How to Feed Blueberry Bushes
How to Feed Blueberry Bushes. When it comes to feeding blueberry bushes, your focus should be on reaching and maintaining the low pH soil level the plants love to grow in, rather than gorging them on manure or 10-10-10 fertilizer. Blueberry soil should also boast a loose, light texture high in organic matter, which enables the roots to retain...
When it comes to feeding blueberry bushes, your focus should be on reaching and maintaining the low pH soil level the plants love to grow in, rather than gorging them on manure or 10-10-10 fertilizer. Blueberry soil should also boast a loose, light texture high in organic matter, which enables the roots to retain moisture without becoming waterlogged. Careful improvement to the blueberry patch prior to planting should get your bushes off to a great start, while some judicious feeding during the growing season will keep them thriving for years.
Things You'll Need
Peat moss, sawdust or powdered sulfur
Pine needles, wood chips or additional sawdust
Compost, chemical plant food, bone meal
Liquid fertilizer (optional)
Decide on where your blueberry patch will be sited at least a year ahead of planting, if possible. Blueberries love acidic soil, so chances are you'll need to work some acidic material into the ground. Most of these additions need several months to a year to break down before the plants go in.
Test your soil's pH level. Simple soil testing kits can be found at most nurseries and garden centers, or you can send a soil sample to the local extension service. If mountain laurel, rhododendrons or oaks grow near the site, you may already have the ideal acidic levels. 4.5 is the perfect pH level for blueberries, but in general any number between 3.5 to 5.5 should be fine.

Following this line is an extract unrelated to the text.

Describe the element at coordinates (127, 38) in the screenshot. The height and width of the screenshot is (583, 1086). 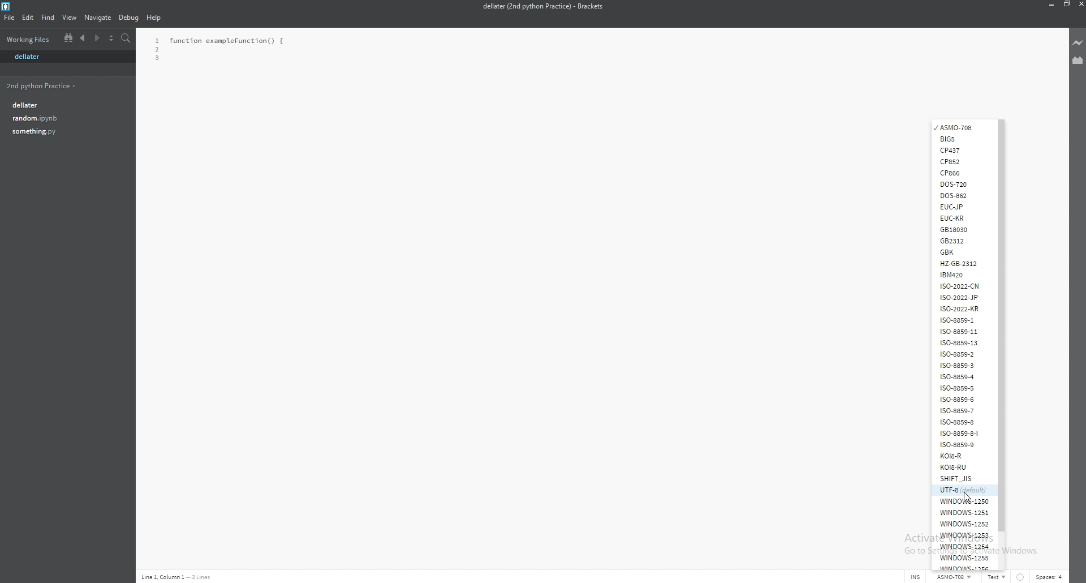
I see `search` at that location.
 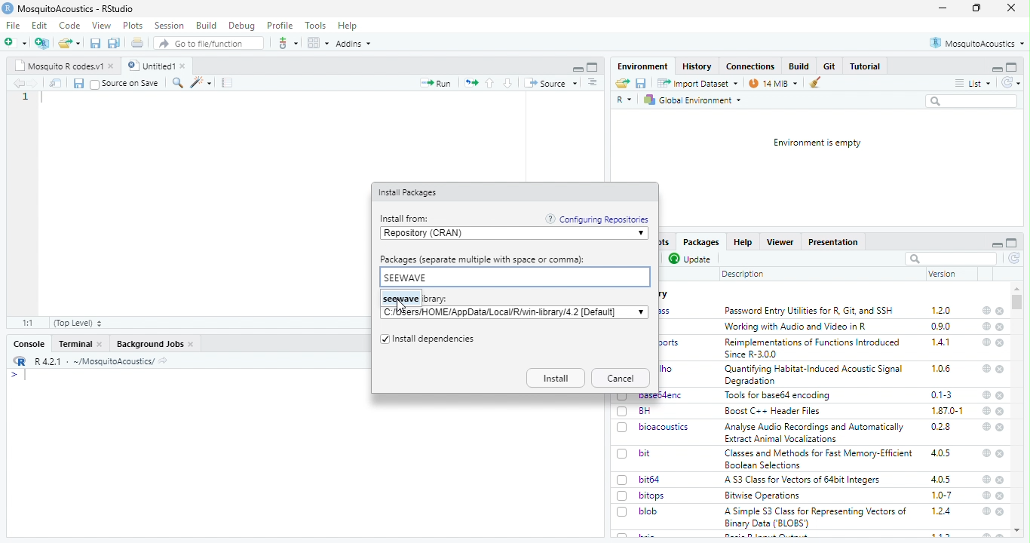 What do you see at coordinates (650, 480) in the screenshot?
I see `bit64` at bounding box center [650, 480].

If your numbers come back higher than 5.5, you will want to lower the pH level by adding acidic material to the entire blueberry patch, at a depth of four to six inches. Home growers often choose peat moss for this task, but sawdust and rotted leaves can be good choices as well. The National Sustainable Agricultural Information Service recommends adding powdered sulfur to your blueberry patch for lowering soil pH, or lime in the rare cases when the ground is too acidic even for blueberry culture.
Use mulch as another way of feeding your blueberries. While mulch isn't normally a crucial part of the fertilization process, in the case of acid-loving plants you can feed their low-pH habit by using sawdust, wood chips or pine needles. Mulch thickly to a depth of about six inches.
Purchase fertilizer from a reputable supplier, unless you have your own stock of well-aged compost. Good organic choices to fertilize blueberry shrubs include bone meal, blood meal, cottonseed meal, hoof meal or horn meal. Remember that while you may have needed to add several bushels of soil amendments per blueberry bush in order to adjust your pH level, feeding requires a mere dusting of fertilizer per plant.
When the bushes began to blossom, use the top-dress method to feed your blueberry bushes. To top-dress your plants, simply remove the surrounding mulch, add your chosen fertilizer, water, and replace mulch. The shallow-rooted bushes much prefer this to a tilled-in system, which could damage the plant.
Feed again just before the berries set. Some growers apply a third top-dressing after harvest, but geography and convenience can be factors here. Master gardener Barbara Damrosch notes that for Northern growers, post-June feedings can actually be too late in the season and could interfere with the dormancy period.
Tips & Warnings
Blueberry bushes can also be fertilized through foliar feeding, which utilizes liquid fertilizer sprayed directly on the plants' leaves. Good choices for liquid fertilizers include fish and seaweed emulsion, applied as the buds begin to form, just before harvest, and, for Southern growers, post-harvest.
If using chemical fertilizer, go for bags marked "for acid-loving plants." Plant food designed for azaleas and rhododendrons should work well on blueberries.